Cichopek-Gajraj führte für dieses Phänomen mehrere Gründe an. Zum einen herrschte aufgrund des starken Widerstands der Profiteure Angst, eine vollständige Restitution würde zu sozialen Unruhen führen. Man wollte sich nicht dem Vorwurf aussetzen, Juden und Jüdinnen zu „bevorzugen“. Die Wechselwirkung von Restitution und antisemitischer Gewalt war nicht von der Hand zu weisen, wie auch die in beiden Ländern stattgefundenen Pogrome belegen. Zum andern lag die Restitution von Privatvermögen nicht im Interesse der Regierungen, da in Osteuropa generell der Trend Richtung Nationalisierung und Verstaatlichung, verbunden mit einer Rücknahme privaten Eigentums, ging. Darüber hinaus fehlte in beiden Ländern jegliches Gefühl einer „moralischen Verantwortung“, welche eine wichtige Voraussetzung für eine effektive Implementierung der Restitution bedeutet hätte. Beide Staaten wiesen jegliche (Mit-)Verantwortung bei der Verfolgung der jüdischen Bevölkerung zurück, da diese ausschließlich durch das NS-Regime durchgeführt worden wäre. Schließlich stellte sich in beiden Ländern die lokale Bürokratie als größtes Hindernis bei der Umsetzung der Restituierungsmaßnahmen heraus. Korruption war den mit der Organisation der Abwicklung betrauten Personen bzw. neu gegründeten Einrichtungen nicht fremd, und so sahen sich jüdische Überlebende einem Netzwerk gegenüber, gegen das sie sich nur schwer ihr Recht erkämpfen konnten.
Obschon diese Probleme bekannt waren, versuchten Juden und Jüdinnen dennoch in beiden Ländern, administrative und rechtliche Wege zu beschreiten, um ihr Vermögen zurückzuerhalten. Die Verfahren zogen sich – wie auch in anderen Ländern – oft über Jahre hin. Dabei stellte Cichopek-Gajraj fest, dass es zwar auf der staatlichen Ebene beider Länder an Umsetzungswillen mangelte, auf der Praxisebene gestaltete sich dies jedoch durchaus unterschiedlich. Die Referentin führte dies u.a. auf die unterschiedliche Intensität antijüdischer Gewalttaten in Polen und der Slowakei zurück (die Pogrome im Nachkriegspolen waren wesentlich heftiger), aber auch auf die unterschiedlichen Beziehungen zur Sowjetunion. Im Nachkriegspolen (ausg.
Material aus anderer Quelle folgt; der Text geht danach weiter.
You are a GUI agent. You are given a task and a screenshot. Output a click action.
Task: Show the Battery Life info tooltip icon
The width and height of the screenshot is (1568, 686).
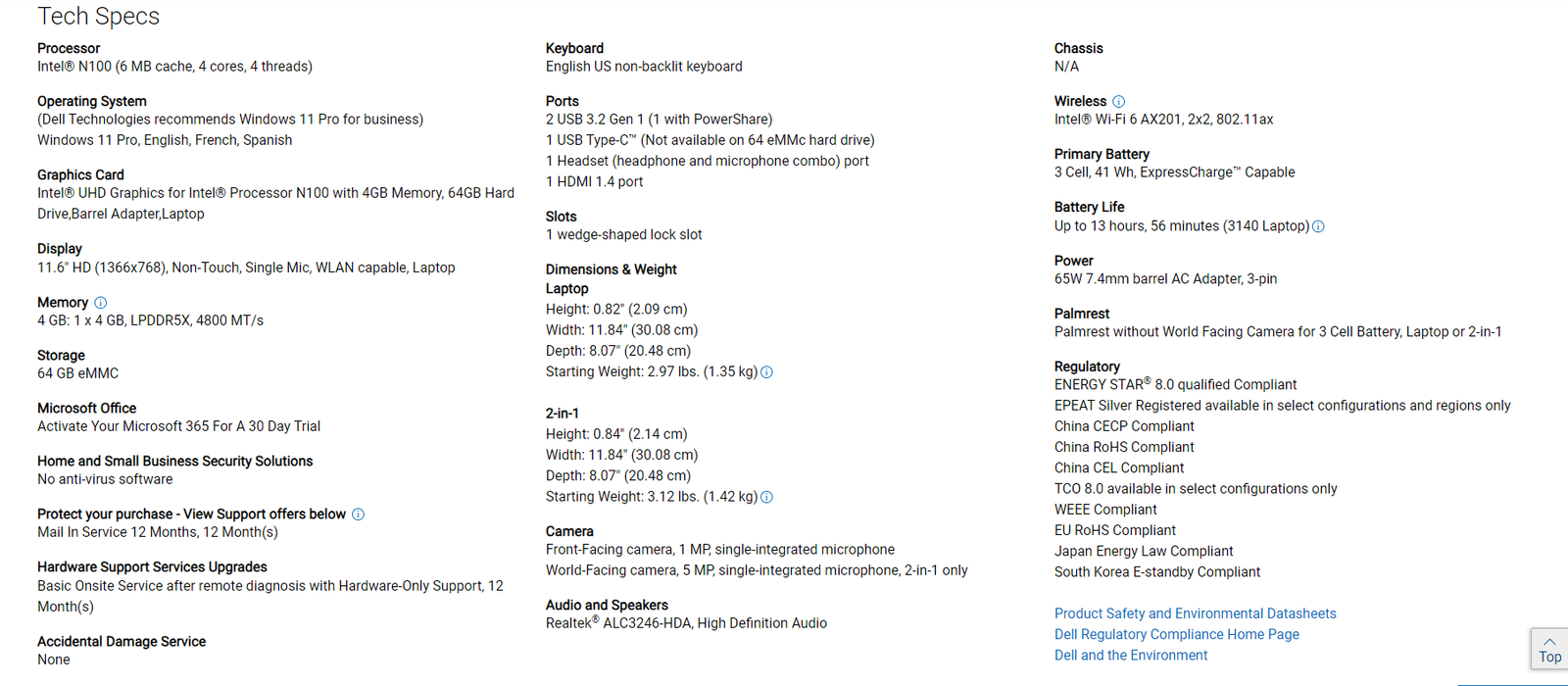1318,226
Schlesien) war Gewalt omnipräsent; Juden und Jüdinnen warf man ein Näheverhältnis zur als Feind empfundenen Sowjetunion vor und diffamierte sie als „Judenbolschewiken“. Ferner war die Restitution in Polen im Unterschied zur Slowakei vor allem ein urbanes Phänomen. Cichopek-Gajraj schloss mit einem Appell für weitere komparative Forschung und stellte sich anschließend einer angeregten Diskussion.
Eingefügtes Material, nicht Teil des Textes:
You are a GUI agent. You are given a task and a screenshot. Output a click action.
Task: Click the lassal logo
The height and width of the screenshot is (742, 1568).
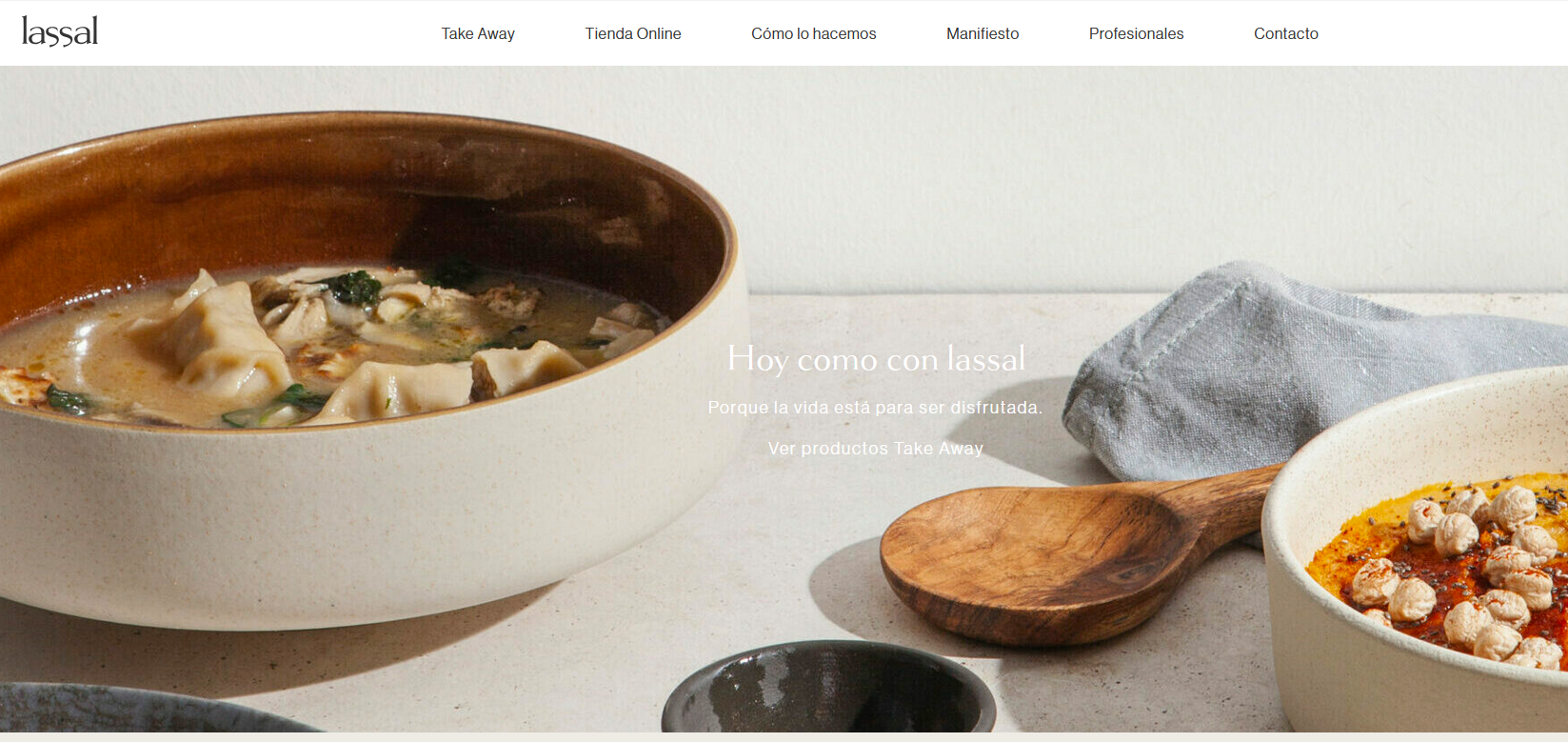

Der Vortrag bildete den Abschluss der im Sommersemester 2015 von Ursula Mindler-Steiner organisierten Kooperationsveranstaltungen zwischen AUB/MES und CEU/Jewish Studies und fand in der von Zsófia Harsányi zur Verfügung gestellten Österreichbibliothek statt. Eine Fortsetzung im Wintersemester ist angedacht.